» **What you should do**
Provide the data again in its entirety, exactly as given.

Top of Data for analysis

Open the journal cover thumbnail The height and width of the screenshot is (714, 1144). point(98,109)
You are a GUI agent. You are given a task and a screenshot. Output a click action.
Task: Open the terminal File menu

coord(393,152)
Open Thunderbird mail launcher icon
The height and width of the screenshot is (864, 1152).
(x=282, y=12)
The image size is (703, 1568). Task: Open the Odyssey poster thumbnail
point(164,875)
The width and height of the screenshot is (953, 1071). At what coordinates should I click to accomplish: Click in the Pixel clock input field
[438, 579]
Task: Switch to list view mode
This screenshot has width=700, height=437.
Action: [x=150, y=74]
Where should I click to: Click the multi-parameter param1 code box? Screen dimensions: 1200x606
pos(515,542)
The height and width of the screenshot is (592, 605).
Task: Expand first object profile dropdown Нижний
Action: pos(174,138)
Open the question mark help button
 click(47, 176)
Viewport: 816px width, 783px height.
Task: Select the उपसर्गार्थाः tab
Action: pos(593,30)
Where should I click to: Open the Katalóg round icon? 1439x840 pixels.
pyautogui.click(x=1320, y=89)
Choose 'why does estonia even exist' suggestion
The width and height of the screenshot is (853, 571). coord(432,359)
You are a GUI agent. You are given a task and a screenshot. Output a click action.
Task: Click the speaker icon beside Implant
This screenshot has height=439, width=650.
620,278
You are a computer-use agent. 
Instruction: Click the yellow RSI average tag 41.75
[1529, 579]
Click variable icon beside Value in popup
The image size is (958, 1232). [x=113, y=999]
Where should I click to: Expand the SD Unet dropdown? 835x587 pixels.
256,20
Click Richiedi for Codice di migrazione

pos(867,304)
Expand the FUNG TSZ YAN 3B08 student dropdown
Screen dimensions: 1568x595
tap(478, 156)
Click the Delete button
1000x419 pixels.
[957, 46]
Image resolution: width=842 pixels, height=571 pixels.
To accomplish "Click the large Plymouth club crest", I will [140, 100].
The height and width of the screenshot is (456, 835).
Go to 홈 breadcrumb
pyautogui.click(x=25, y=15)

Bottom of Data for analysis

» **Answer section**
Open the journal cover thumbnail The height and width of the screenshot is (714, 1144). point(98,109)
You are a GUI agent. You are given a task and a screenshot. Output a click action.
Task: Open the terminal File menu

coord(393,152)
Open Thunderbird mail launcher icon
The height and width of the screenshot is (864, 1152).
(x=282, y=12)
The image size is (703, 1568). Task: Open the Odyssey poster thumbnail
point(164,875)
The width and height of the screenshot is (953, 1071). At what coordinates should I click to accomplish: Click in the Pixel clock input field
[438, 579]
Task: Switch to list view mode
This screenshot has width=700, height=437.
Action: [x=150, y=74]
Where should I click to: Click the multi-parameter param1 code box? Screen dimensions: 1200x606
pos(515,542)
The height and width of the screenshot is (592, 605).
Task: Expand first object profile dropdown Нижний
Action: pos(174,138)
Open the question mark help button
 click(47, 176)
Viewport: 816px width, 783px height.
Task: Select the उपसर्गार्थाः tab
Action: pos(593,30)
Where should I click to: Open the Katalóg round icon? 1439x840 pixels.
pyautogui.click(x=1320, y=89)
Choose 'why does estonia even exist' suggestion
The width and height of the screenshot is (853, 571). coord(432,359)
You are a GUI agent. You are given a task and a screenshot. Output a click action.
Task: Click the speaker icon beside Implant
This screenshot has height=439, width=650.
620,278
You are a computer-use agent. 
Instruction: Click the yellow RSI average tag 41.75
[1529, 579]
Click variable icon beside Value in popup
The image size is (958, 1232). [x=113, y=999]
Where should I click to: Expand the SD Unet dropdown? 835x587 pixels.
256,20
Click Richiedi for Codice di migrazione

pos(867,304)
Expand the FUNG TSZ YAN 3B08 student dropdown
Screen dimensions: 1568x595
tap(478, 156)
Click the Delete button
1000x419 pixels.
[957, 46]
Image resolution: width=842 pixels, height=571 pixels.
To accomplish "Click the large Plymouth club crest", I will [140, 100].
The height and width of the screenshot is (456, 835).
Go to 홈 breadcrumb
pyautogui.click(x=25, y=15)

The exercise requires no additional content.